Wote, Kenya. Photo by Lonnie Graham.



Marafiki Arts co-founder Lucy Lau-Bigham grew up in a community where the extended family plays a central role—economically, socially and politically. Her love for community development emerged from these early experiences.

In the Kamba tribe, little distinction is made between one's children, nieces, nephews or neighbors' children. Children address all adults as uncles and aunties. Adults welcome all children as their own, and children feel free to move from one household to another. Lau-Bigham's tribal experience nurtured her interest in helping communities of disadvantaged people.

Since graduating from the University of Nairobi with a bachelor's degree in Design, Lau-Bigham has spent more than 20 years working to provide economic opportunities for her community.

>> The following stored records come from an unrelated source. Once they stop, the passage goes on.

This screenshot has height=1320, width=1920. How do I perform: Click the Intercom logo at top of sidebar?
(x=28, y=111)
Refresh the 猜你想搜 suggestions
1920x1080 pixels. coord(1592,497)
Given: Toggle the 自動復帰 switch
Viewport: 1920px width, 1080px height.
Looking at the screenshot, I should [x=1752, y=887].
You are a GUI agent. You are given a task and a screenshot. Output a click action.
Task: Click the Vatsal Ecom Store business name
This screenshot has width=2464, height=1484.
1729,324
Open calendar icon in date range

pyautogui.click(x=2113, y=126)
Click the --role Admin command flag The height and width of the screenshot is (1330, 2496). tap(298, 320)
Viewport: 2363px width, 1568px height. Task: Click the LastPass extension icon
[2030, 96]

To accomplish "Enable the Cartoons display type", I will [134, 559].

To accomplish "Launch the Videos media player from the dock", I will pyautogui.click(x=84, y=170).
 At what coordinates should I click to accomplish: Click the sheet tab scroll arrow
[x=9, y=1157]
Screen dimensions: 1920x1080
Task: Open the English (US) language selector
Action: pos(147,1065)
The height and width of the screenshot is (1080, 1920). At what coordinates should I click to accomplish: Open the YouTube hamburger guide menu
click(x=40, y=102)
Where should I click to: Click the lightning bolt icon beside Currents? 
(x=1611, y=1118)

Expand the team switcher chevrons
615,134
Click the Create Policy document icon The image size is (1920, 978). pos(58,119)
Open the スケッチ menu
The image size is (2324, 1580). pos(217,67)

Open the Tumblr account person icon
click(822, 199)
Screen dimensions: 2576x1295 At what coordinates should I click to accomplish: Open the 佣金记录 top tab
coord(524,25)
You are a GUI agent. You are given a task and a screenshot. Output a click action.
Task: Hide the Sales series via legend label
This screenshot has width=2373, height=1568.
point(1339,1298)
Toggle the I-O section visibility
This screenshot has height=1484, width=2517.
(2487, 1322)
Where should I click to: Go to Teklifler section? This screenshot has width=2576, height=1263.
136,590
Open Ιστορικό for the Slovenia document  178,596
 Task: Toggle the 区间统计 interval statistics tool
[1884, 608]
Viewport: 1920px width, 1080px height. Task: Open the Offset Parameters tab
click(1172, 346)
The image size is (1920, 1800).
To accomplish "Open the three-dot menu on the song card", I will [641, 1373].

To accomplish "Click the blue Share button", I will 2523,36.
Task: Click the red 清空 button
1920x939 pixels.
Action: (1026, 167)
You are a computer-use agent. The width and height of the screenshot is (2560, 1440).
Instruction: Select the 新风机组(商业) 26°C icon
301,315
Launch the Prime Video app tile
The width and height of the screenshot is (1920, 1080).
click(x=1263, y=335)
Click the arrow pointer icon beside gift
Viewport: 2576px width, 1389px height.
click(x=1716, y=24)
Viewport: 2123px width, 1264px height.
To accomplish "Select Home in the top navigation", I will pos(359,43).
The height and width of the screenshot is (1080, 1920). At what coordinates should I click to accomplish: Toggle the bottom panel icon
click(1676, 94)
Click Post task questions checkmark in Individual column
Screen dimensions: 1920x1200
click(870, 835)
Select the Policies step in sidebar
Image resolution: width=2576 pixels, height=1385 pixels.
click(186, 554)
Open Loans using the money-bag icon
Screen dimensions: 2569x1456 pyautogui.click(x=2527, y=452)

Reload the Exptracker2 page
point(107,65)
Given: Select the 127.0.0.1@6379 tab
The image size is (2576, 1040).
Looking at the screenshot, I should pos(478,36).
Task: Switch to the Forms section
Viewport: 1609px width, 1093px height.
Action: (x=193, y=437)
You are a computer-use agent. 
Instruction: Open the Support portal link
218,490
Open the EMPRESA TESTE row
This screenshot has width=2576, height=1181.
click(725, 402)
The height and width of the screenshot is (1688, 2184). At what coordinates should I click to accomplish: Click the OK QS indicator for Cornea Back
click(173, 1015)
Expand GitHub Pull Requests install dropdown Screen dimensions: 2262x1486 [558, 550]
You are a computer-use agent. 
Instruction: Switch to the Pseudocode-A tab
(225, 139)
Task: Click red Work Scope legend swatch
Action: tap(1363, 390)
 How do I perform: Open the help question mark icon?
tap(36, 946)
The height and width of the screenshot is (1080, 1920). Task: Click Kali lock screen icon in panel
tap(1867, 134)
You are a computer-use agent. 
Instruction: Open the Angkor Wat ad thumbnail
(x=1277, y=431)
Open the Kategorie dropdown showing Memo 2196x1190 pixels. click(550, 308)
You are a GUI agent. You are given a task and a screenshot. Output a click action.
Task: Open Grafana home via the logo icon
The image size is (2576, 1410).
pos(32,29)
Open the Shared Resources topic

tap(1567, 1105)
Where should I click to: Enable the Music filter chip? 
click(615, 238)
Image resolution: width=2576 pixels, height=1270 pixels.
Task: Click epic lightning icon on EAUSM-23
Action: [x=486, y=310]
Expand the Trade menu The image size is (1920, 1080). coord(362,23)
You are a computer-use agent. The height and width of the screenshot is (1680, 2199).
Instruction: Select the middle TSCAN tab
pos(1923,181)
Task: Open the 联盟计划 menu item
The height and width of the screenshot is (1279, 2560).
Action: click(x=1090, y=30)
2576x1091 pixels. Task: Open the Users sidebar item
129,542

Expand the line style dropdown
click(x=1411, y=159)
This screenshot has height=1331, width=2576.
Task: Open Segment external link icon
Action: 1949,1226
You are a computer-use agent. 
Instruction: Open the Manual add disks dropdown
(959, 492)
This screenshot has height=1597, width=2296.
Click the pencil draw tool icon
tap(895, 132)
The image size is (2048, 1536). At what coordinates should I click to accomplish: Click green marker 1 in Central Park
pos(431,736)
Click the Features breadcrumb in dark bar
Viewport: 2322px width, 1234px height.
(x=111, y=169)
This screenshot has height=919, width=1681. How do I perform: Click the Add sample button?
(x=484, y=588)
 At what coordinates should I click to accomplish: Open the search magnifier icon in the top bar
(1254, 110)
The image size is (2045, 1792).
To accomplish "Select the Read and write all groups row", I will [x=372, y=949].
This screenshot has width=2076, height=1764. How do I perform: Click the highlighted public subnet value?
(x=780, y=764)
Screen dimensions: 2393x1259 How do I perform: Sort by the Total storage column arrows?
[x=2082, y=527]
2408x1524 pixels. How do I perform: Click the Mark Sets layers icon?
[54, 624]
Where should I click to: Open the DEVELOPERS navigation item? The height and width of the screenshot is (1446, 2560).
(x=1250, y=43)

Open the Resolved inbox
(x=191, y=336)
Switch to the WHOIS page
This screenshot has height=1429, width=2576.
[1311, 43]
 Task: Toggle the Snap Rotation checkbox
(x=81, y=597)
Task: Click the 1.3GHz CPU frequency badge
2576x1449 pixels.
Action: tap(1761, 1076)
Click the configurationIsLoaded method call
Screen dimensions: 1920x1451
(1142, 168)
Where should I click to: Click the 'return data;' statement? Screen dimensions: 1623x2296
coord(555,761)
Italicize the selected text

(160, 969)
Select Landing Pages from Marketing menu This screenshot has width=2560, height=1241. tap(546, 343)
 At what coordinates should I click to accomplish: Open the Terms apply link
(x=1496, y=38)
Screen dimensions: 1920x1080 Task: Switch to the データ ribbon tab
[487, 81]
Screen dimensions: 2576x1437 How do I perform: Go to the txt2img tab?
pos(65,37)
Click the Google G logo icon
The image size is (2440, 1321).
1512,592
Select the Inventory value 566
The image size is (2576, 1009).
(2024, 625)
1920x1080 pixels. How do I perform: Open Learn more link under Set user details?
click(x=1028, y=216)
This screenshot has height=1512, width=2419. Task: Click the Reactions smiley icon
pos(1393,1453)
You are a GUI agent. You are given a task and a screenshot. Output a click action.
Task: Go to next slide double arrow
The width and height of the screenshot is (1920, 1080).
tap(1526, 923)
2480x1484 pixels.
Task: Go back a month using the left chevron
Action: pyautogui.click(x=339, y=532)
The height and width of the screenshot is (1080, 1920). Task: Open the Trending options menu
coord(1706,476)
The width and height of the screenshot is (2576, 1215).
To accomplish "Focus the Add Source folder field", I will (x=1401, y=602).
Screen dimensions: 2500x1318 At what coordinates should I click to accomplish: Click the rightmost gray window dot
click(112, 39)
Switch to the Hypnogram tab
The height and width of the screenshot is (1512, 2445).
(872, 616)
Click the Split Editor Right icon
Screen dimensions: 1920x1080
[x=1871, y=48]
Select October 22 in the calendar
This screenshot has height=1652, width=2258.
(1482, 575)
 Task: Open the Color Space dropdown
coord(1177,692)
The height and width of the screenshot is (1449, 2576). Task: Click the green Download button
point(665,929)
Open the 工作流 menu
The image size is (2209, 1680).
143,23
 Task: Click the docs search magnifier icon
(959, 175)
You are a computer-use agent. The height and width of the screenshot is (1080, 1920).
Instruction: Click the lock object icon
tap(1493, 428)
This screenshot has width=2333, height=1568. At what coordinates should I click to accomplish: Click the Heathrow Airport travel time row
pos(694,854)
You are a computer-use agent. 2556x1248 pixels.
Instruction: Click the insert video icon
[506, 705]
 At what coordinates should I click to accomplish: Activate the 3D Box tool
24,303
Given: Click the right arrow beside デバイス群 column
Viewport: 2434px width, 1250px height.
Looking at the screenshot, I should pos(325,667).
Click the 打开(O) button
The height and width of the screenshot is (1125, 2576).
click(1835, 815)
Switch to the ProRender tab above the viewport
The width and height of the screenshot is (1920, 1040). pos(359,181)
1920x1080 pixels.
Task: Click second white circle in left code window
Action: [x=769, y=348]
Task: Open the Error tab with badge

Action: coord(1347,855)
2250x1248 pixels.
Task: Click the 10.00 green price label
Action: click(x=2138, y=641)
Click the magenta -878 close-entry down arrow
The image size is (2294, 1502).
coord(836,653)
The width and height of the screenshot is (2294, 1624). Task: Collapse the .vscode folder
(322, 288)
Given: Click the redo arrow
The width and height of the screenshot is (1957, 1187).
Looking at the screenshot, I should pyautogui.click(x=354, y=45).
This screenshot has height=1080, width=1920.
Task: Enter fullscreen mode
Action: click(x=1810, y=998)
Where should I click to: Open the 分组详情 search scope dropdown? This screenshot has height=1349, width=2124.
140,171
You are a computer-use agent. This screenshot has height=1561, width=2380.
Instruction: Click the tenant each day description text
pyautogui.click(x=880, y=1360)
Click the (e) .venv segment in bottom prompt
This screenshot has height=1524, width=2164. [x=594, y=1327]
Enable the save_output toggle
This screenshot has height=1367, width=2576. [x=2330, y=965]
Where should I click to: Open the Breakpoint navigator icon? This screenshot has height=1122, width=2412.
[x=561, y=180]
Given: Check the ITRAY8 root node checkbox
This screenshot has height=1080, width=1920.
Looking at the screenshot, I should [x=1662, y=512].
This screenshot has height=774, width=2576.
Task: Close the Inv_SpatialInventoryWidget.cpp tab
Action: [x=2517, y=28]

In 1992, under the sponsorship of USAID, Lau-Bigham arrived in Philadelphia, PA to pursue professional training. It was during this period that she met Christina Roberts at the Fabric Workshop and Museum. Together they saw opportunity in working with disadvantaged communities to promote sustainable economies.

In 2003, after Lau-Bigham was invited to coordinate an apprentice-training program for disadvantaged inner city high school students at the Fabric Workshop and Museum, and after an inspiring trip that Lau-Bigham and Roberts took to Kenya to meet with the Kamba in Wote, Makueni Kenya, Marafiki Arts was founded. Shortly there after, in 2004, they welcomed fellow textile expert Cynthia Porter as a member of the Board's Executive Committee.

It was Christina's four-year-old daughter, Mary Graham, who named the organization Marafiki (Swahili for 'Friends All') after witnessing Lau-Bigham's and Roberts' passionate conversations about their dreams for community development.